I’m using yum to automatically install OSSEC-HIDS from my local RPM Repository.

packages:
  !hg_ossec_server::
      ossec-hids                  action=install
      ossec-hids-client           action=install
  • links

The Links section just links ossec-agent.conf to ossec.conf on the clients.

links:
  !hg_ossec_server::
    /var/ossec/etc/ossec.conf -> /var/ossec/etc/ossec-agent.conf
  • copy

I manage the ossec-agent.conf in cfengine, because my cfengine configurations are all stored in a subversion repository. The first stanza in copy just pushes the most recent copy of the ossec-agent.conf file to my network, setting the dynamic class dc_restart_ossec if the copy occurs.

copy:
  !hg_ossec_server::
      $(distribute)/ossec-agent.conf      dest=/var/ossec/etc/ossec-agent.conf
                                          server=$(policyhost)
                                          mode=640
                                          group=ossec
                                          type=sum
                                          define=dc_restart_ossec

This second stanza in the copy section copies a file from our ossec key directory to the client.keys file on the client. This copy only happens if the two files are different. It also sets dc_restart_ossec if the copy occurs.

$(ossec_key_dir)/$(host).ossec    dest=/var/ossec/etc/client.keys
                                  server=$(policyhost)
                                  mode=640
                                  group=ossec
                                  type=sum
                                  define=dc_restart_ossec
  • processes

My processes block checks to ensure that OSSEC-HIDS is running the correct daemons.

processes:
  !hg_ossec_server::
      "ossec-agentd" elsedefine=dc_restart_ossec
  ``hg_ossec_server``::
      "ossec-remoted" elsedefine=dc_restart_ossec
  • shellcommands

This section is where the certificate request occurs through some devious mechanisms I designed for no other reason than to amuse myself. Hopefully, it amuses others as well. The first thing it does is issue a command that echo’s the client eth0 ipv4 address to a file named ‘’host.ossec’’ in the ossec request directory I defined. The hg_ossec_server class will use this to generate a cert to place in the aforementioned copy block.

shellcommands:
  !hg_ossec_server::
      "/usr/bin/ssh util@$(policyhost) -i $(util_privkey) 'echo $(global.ipv4[eth0]) > $(ossec_req_dir)/$(host).ossec'"

The last statement checks to see if anyone defined dc_restart_ossec, and restart ossec-hids if it was defined.

dc_restart_ossec::
    "/sbin/service ossec-hids restart"

Ok, so who cares?

Well, now, our clients are setup to install, configure, and run OSSEC-HIDS as well as issuing a request for their certificate.
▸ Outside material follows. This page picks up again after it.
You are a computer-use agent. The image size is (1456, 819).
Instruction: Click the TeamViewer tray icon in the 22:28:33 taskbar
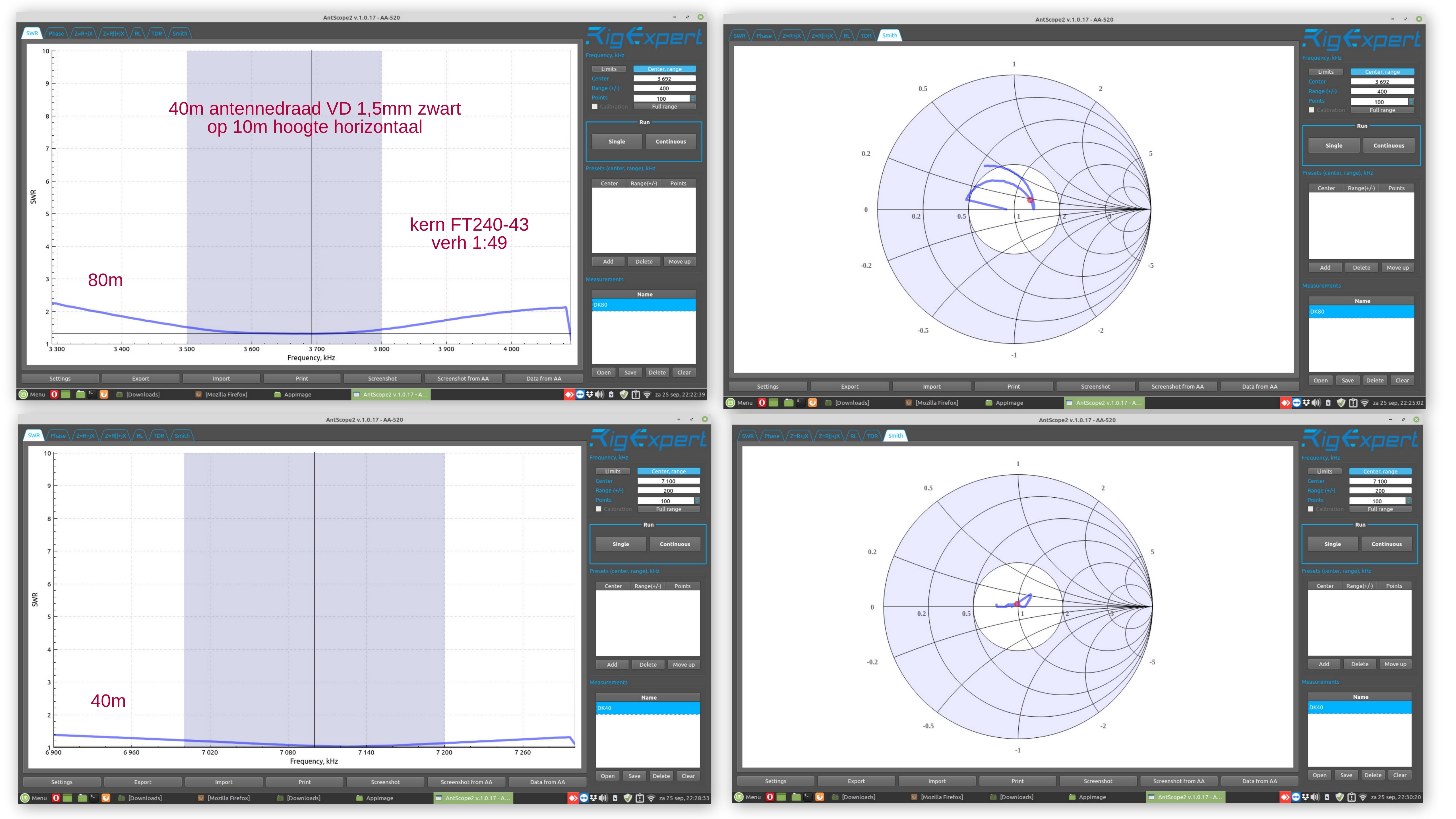point(584,798)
However, the certificate directory on the server is empty and so none of them will actually run. This is a problem.

Configuring the OSSEC Server w/cfengine

The cfengine part of this was a pain for me because of the order of the actions I had defined and the extent of work I had done incorrectly in the past. I could have figured out an interesting way to handle this, but I didn’t want to scrap my entire cfengine config and start from scratch. So I created a perl script that allowed me to use the manage_agents script without interaction. It does require the Expect.pm & Regexp::Common from CPAN, but is otherwise stock Perl 5.8.x. I also wrote a shell script wrapper to handle running the perl script and culminating the results. I saved these two scripts in /root/security, so if you put them elsewhere, make sure to update the shell script wrapper.

The scripts for managing keys can be downloaded here

The cfengine bit was really simple, it just had to call my wrapper shell script and set the class. I did this with a control block:

control:
 hg_ossec_server::
   AddClasses = ( ExecResult(/root/security/ossec-scan.sh) )

The combination of the two scripts and this one line in the cfengine configuration handle creating, removing, and exporting the keys, as well as configuring the dc_restart_ossec class if there have been changes.